Biogeography and Evolution in New Zealand provides the first in-depth treatment of the biogeography of New Zealand, a region that has been a place of long-enduring interest to ecologists, evolutionary scientists, geographers, geologists, and scientists in related disciplines. It serves as a key addition to the contemporary discussion on regionalization—how is New Zealand different from the rest of the world? With what other areas does it share its geology, history, and biota? Do new molecular phylogenies show that New Zealand may be seen as a biological ‘parallel universe’ within global evolution?

Get off the Grass

Get off the Grass
Author: Shaun Hendy,Paul Callaghan
Publsiher: Auckland University Press
Total Pages: 208
Release: 2013-10-01
Genre: Business & Economics
ISBN: 9781775580768

Download Get off the Grass Book in PDF, Epub and Kindle

In a brilliant intellectual adventure that ranges from David Ricardo and Adam Smith to economic geography and the science of complex networks, Shaun Hendy and Paul Callaghan explore how New Zealanders can learn to live off knowledge rather than nature. The key to increasing New Zealand’s prosperity, they argue, is innovation in high-tech niches. To catch up with the countries that lure young Kiwis away, New Zealand needs to start innovating like a city of four million people; it needs to start taking science seriously; it needs to start seeing its people as people of learning, not just of the land. Get off the Grass provides a readable introduction to a wide variety of ideas including economic geography, network theory, and complexity theory; offers unique insights into the New Zealand economy and its long-term prospects; adds to current debates worldwide about innovation, science, economic growth, and networks.

A History of New Zealand Women

A History of New Zealand Women
Author: Barbara Brookes
Publsiher: Bridget Williams Books
Total Pages: 554
Release: 2016-02-15
Genre: History
ISBN: 9780908321469

Download A History of New Zealand Women Book in PDF, Epub and Kindle

What would a history of New Zealand look like that rejected Thomas Carlyle’s definition of history as ‘the biography of great men’, and focused instead on the experiences of women? One that shifted the angle of vision and examined the stages of this country’s development from the points of view of wives, daughters, mothers, grandmothers, sisters, and aunts? That considered their lives as distinct from (though often unwillingly influenced by) those of history’s ‘great men’? In her ground-breaking History of New Zealand Women, Barbara Brookes provides just such a history. This is more than an account of women in New Zealand, from those who arrived on the first waka to the Grammy and Man Booker Prize-winning young women of the current decade. It is a comprehensive history of New Zealand seen through a female lens. Brookes argues that while European men erected the political scaffolding to create a small nation, women created the infrastructure necessary for colonial society to succeed.
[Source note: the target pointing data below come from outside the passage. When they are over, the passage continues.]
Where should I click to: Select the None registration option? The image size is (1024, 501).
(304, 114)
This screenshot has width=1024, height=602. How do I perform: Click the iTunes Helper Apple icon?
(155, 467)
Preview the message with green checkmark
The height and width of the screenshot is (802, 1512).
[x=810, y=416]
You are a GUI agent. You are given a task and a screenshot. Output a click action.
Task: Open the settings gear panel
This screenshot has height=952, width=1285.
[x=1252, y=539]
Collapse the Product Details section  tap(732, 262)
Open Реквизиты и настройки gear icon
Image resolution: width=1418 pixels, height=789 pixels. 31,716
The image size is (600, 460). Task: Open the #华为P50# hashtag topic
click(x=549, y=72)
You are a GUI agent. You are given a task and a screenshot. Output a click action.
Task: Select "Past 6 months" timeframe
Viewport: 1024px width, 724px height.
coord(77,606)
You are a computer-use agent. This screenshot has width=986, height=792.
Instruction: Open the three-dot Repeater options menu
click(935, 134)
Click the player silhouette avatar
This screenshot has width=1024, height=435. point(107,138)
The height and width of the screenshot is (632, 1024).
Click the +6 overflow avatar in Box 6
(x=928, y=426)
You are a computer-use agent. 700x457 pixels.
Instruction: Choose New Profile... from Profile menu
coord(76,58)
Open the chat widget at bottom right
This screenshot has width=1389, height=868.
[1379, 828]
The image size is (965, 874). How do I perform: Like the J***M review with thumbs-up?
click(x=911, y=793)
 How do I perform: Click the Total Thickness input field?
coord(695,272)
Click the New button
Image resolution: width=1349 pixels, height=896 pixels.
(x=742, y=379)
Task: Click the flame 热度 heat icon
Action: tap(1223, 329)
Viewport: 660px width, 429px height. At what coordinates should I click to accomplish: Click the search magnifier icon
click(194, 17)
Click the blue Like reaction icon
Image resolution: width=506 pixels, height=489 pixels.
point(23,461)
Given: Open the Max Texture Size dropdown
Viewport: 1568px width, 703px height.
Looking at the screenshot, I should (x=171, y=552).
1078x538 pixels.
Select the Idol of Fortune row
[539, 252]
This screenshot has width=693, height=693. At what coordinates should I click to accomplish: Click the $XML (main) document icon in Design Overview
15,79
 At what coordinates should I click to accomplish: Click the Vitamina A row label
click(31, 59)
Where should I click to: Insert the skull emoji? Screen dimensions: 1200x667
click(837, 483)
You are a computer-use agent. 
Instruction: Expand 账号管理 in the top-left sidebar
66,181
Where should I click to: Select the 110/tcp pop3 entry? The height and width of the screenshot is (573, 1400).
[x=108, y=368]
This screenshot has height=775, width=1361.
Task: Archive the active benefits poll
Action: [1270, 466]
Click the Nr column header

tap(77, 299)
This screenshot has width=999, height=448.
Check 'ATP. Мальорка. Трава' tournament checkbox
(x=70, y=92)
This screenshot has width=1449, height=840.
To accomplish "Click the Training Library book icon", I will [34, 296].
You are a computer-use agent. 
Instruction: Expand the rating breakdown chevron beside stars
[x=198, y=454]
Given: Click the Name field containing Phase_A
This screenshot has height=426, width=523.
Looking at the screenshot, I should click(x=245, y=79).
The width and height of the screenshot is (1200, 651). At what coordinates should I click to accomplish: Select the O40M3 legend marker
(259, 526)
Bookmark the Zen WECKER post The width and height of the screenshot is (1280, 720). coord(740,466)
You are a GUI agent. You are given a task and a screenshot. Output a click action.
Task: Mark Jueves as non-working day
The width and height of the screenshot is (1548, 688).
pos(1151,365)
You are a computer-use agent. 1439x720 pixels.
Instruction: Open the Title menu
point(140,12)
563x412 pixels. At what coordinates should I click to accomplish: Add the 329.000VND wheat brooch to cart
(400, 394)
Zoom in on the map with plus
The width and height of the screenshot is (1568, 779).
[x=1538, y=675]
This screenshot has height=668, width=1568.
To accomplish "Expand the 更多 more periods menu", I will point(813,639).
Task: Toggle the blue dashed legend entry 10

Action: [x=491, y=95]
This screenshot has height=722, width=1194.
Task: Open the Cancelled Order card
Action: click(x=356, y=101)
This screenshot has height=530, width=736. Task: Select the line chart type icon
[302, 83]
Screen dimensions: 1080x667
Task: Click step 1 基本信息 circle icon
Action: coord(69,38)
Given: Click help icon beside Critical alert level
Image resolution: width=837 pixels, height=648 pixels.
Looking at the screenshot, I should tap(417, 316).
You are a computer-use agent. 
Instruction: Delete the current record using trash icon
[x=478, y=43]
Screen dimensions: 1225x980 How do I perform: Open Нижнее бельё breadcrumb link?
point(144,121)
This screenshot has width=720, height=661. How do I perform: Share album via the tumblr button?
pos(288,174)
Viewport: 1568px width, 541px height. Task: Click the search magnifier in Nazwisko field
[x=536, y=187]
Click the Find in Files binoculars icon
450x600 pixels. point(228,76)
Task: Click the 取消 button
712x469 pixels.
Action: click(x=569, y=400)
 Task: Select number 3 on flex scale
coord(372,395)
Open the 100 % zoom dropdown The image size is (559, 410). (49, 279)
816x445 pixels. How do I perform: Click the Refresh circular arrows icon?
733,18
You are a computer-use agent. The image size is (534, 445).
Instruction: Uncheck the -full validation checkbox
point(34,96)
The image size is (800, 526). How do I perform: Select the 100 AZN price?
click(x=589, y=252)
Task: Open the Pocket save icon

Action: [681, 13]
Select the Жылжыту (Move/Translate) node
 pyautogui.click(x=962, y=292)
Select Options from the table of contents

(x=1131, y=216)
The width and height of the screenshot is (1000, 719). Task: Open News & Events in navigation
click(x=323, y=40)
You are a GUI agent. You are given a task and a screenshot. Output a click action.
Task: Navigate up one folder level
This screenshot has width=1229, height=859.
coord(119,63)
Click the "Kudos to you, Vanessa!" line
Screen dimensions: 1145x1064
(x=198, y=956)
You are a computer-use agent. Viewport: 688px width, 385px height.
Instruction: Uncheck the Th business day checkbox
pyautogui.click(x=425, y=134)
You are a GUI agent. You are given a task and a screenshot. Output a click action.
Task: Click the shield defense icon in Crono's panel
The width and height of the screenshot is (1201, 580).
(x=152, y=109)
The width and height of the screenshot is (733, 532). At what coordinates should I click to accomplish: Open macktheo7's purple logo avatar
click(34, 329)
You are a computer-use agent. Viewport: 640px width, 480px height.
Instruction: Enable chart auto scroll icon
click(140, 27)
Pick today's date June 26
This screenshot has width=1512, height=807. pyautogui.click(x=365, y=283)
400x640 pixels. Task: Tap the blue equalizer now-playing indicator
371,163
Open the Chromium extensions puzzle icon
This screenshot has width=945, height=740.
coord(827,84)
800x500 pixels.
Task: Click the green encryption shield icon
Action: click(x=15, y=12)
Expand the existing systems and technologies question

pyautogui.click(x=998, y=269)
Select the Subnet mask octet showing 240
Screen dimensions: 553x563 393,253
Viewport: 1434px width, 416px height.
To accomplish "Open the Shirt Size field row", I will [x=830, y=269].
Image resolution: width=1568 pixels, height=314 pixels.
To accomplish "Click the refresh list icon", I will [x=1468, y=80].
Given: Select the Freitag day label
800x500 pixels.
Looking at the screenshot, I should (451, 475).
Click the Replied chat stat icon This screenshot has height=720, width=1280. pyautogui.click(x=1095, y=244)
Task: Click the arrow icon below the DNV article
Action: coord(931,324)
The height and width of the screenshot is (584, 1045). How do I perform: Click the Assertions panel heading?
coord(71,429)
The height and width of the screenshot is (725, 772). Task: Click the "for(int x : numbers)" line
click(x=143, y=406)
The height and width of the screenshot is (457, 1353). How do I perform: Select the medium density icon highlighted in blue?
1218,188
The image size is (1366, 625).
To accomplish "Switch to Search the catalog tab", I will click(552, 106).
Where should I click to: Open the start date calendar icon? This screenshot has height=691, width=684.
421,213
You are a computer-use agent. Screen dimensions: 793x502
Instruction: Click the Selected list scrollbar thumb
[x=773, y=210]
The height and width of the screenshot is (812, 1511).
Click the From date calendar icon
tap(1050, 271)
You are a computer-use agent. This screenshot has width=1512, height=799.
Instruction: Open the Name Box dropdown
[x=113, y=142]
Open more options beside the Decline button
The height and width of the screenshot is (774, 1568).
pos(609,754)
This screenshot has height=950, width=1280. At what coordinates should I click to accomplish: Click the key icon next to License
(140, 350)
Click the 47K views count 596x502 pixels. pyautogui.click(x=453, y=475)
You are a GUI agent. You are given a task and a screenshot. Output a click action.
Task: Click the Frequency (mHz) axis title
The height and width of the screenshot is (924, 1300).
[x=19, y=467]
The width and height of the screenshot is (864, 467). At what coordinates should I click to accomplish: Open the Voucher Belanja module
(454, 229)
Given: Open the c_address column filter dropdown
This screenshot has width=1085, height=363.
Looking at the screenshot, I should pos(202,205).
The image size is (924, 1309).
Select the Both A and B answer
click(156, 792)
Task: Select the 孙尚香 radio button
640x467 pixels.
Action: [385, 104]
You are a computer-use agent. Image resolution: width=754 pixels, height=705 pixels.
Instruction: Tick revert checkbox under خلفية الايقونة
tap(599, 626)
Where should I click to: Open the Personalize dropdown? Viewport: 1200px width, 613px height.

Concepts of home, marriage and family brought by settler women, and integral to the developing state, transformed the lives of Māori women. The small scale of New Zealand society facilitated rapid change so that, by the twenty-first century, women are no longer defined by family contexts. In her long-awaited book, Barbara Brookes traces the factors that drove that change. Her lively narrative draws on a wide variety of sources to map the importance in women’s lives not just of legal and economic changes, but of smaller joys, such as the arrival of a piano from England, or the freedom of riding a bicycle.